Jamaican Shrimp Creamy Pasta (Print Version)

# Ingredients:

→ Pasta

01 - 225 grams fettuccine or linguine

→ Seafood

02 - 450 grams large shrimp, peeled and deveined

→ Aromatics

03 - 1 medium onion, finely chopped
04 - 2 cloves garlic, minced

→ Vegetables

05 - 1 red or yellow bell pepper, diced

→ Sauce

06 - 400 millilitres coconut milk
07 - 1 tablespoon Jamaican jerk seasoning
08 - 1 tablespoon fresh lime juice
09 - Salt, to taste
10 - Black pepper, to taste

→ Garnish & Serving

11 - 60 millilitres fresh cilantro, chopped
12 - Lime wedges, for serving

→ Oil

13 - 1 tablespoon olive oil

# Instructions:

01 - Bring a large pot of salted water to a boil. Add pasta and cook until al dente, approximately 8-10 minutes. Reserve 240 millilitres pasta water and drain.
02 - In a large skillet, heat olive oil over medium heat. Add chopped onion and sauté for 3-4 minutes until translucent. Stir in minced garlic and diced bell pepper, cooking for an additional 2-3 minutes.
03 - Increase heat to medium-high. Add shrimp to the skillet, season with salt, black pepper, and jerk seasoning. Sauté for 3-4 minutes until shrimp are pink and cooked through.
04 - Pour coconut milk and lime juice into the skillet, stirring to combine. Simmer for 3-5 minutes, allowing flavors to meld. Gradually incorporate reserved pasta water if the sauce requires thinning.
05 - Add drained pasta to the skillet and toss to evenly coat with the creamy sauce. Adjust seasoning as needed.
06 - Transfer to serving dishes.
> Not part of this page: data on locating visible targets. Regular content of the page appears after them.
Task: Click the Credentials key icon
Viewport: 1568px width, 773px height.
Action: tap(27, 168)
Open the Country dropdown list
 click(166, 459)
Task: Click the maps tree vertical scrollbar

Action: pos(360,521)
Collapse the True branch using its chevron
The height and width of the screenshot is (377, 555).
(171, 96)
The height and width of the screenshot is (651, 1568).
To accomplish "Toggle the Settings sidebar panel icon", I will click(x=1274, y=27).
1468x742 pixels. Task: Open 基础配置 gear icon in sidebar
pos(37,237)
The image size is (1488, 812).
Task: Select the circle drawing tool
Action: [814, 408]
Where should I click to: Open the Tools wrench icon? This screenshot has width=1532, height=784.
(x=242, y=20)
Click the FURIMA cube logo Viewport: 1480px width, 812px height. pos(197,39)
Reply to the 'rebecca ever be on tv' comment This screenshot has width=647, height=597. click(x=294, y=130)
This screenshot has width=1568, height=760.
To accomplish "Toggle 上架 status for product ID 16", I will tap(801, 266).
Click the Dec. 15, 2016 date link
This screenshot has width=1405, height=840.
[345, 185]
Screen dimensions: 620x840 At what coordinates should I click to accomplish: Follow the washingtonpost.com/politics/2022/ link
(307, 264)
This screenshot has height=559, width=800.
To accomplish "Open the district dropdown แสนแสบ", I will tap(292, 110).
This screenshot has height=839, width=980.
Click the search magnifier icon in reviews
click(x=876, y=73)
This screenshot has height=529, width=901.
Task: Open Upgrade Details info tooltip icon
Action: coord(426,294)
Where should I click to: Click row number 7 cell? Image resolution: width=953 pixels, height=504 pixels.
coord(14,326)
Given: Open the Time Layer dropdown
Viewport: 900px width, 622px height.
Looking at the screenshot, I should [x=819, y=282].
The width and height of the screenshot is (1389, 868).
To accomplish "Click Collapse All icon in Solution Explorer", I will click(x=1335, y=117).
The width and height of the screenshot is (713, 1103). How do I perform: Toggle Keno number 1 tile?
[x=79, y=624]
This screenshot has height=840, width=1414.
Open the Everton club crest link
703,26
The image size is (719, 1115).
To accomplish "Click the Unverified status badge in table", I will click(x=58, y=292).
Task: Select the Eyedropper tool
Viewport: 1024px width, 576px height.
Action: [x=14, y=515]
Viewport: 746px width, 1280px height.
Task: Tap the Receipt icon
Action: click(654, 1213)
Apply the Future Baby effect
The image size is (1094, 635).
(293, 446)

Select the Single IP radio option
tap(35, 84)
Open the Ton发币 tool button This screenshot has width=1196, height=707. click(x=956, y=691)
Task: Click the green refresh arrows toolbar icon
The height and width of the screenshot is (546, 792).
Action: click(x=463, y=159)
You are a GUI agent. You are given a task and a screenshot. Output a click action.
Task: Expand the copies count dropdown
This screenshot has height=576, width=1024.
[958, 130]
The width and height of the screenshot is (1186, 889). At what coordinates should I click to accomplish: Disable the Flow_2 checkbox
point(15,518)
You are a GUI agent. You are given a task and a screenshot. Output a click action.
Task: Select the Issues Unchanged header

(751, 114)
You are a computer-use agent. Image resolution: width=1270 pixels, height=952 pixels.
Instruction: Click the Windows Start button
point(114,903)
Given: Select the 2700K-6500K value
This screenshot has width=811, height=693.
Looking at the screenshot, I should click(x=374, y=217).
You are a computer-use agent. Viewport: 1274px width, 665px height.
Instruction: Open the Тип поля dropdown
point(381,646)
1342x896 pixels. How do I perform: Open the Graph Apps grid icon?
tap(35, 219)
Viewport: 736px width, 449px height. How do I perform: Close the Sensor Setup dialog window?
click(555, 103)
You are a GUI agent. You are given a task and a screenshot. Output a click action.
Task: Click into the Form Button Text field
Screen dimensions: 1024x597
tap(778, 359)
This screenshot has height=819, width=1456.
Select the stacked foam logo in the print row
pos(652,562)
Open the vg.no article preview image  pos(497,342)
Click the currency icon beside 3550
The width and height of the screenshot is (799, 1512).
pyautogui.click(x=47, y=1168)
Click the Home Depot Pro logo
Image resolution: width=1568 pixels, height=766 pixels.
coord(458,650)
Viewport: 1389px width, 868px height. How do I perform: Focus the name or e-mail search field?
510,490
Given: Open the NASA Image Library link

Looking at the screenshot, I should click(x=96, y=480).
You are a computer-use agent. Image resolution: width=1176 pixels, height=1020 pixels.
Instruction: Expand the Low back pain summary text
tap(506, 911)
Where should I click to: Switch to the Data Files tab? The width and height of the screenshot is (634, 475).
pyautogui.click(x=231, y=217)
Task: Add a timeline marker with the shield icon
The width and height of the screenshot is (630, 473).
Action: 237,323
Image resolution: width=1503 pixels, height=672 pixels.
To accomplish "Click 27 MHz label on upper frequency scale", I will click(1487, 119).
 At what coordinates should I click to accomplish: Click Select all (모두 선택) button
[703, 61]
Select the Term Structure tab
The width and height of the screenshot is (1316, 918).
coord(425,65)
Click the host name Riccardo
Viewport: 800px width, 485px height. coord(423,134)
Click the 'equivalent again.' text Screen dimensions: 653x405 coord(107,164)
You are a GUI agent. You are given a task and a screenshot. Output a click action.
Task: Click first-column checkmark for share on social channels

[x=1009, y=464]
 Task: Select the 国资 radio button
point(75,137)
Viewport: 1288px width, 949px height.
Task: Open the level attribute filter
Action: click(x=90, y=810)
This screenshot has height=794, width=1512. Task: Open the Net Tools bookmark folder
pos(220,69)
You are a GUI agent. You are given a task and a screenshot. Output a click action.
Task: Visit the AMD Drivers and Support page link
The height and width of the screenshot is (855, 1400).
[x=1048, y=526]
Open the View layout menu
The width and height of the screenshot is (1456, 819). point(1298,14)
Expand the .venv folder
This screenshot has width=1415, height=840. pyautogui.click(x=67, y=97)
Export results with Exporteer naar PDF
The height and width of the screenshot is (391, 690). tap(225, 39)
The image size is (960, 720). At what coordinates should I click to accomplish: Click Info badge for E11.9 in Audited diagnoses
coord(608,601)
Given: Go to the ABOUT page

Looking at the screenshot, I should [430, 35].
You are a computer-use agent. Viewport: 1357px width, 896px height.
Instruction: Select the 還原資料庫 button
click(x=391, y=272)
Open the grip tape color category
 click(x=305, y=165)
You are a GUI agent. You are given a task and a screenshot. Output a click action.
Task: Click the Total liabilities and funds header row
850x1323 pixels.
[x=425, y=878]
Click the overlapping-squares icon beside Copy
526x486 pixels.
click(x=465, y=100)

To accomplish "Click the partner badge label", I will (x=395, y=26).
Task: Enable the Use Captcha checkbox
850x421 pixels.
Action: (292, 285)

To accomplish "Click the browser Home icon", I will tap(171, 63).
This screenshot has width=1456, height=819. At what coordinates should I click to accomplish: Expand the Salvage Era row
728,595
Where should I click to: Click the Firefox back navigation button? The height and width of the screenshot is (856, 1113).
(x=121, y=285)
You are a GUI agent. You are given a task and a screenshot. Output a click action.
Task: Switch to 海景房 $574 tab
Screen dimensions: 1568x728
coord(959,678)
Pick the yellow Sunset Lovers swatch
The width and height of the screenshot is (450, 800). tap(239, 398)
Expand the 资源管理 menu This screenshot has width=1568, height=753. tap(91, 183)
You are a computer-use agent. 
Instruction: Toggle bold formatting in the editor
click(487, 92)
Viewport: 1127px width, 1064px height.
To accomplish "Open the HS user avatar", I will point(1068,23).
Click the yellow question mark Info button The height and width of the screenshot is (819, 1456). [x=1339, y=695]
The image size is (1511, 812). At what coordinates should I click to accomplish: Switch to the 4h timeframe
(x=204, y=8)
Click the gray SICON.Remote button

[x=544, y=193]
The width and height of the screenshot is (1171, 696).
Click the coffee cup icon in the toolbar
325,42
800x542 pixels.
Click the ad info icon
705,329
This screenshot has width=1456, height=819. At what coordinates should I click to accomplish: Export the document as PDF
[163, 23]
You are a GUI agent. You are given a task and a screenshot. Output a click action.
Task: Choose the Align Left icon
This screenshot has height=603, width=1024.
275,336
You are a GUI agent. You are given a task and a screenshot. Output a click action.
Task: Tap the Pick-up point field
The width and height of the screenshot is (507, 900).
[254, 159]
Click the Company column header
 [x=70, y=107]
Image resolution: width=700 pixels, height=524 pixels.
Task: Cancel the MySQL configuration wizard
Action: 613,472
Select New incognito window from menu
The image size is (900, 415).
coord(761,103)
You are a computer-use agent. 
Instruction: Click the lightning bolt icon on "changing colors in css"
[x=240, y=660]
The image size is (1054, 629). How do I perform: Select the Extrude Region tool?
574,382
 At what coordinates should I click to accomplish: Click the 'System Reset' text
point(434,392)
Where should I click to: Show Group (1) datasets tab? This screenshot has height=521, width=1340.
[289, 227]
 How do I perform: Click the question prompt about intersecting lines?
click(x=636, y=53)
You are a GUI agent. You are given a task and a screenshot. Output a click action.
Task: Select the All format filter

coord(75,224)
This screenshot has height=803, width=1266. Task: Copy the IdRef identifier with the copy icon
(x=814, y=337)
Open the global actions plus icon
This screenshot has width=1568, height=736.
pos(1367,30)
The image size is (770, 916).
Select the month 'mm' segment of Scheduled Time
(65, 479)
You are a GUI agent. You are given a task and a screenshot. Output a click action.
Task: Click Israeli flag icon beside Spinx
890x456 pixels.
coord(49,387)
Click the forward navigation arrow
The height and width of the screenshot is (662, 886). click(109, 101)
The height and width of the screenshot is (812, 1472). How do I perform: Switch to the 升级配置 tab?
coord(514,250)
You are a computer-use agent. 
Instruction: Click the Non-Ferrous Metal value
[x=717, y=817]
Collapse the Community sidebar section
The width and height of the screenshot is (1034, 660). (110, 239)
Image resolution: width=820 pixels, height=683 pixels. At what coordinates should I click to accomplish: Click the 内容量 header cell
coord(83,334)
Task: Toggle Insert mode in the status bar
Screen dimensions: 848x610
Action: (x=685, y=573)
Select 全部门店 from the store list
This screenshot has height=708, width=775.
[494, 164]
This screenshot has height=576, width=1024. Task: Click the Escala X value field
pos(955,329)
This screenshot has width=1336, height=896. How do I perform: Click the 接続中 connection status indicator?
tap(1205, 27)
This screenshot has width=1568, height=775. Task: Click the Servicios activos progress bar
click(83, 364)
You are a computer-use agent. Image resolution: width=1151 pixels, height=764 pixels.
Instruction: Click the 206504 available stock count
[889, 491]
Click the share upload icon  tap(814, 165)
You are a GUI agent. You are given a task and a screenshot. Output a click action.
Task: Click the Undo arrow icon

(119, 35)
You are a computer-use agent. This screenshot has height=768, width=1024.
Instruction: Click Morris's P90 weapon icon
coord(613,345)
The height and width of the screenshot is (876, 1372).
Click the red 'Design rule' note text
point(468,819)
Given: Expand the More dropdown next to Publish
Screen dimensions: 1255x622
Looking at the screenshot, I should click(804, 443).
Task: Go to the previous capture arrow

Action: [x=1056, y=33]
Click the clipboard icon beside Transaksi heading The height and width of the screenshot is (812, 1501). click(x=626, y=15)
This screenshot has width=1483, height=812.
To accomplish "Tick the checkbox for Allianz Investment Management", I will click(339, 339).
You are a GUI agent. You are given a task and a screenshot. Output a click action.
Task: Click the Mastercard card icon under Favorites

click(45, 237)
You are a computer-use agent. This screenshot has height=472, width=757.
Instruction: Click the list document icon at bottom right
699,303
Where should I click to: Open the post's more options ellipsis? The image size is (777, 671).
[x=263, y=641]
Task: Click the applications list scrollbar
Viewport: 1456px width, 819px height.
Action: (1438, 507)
Garnish generously with chopped cilantro and serve with lime wedges on the side.

# Notes:

01 - For enhanced creaminess, incorporating a spoonful of cream cheese or mascarpone into the sauce will enrich the texture.
02 - Feel free to add vegetables such as spinach or cherry tomatoes for extra nutrition and colour.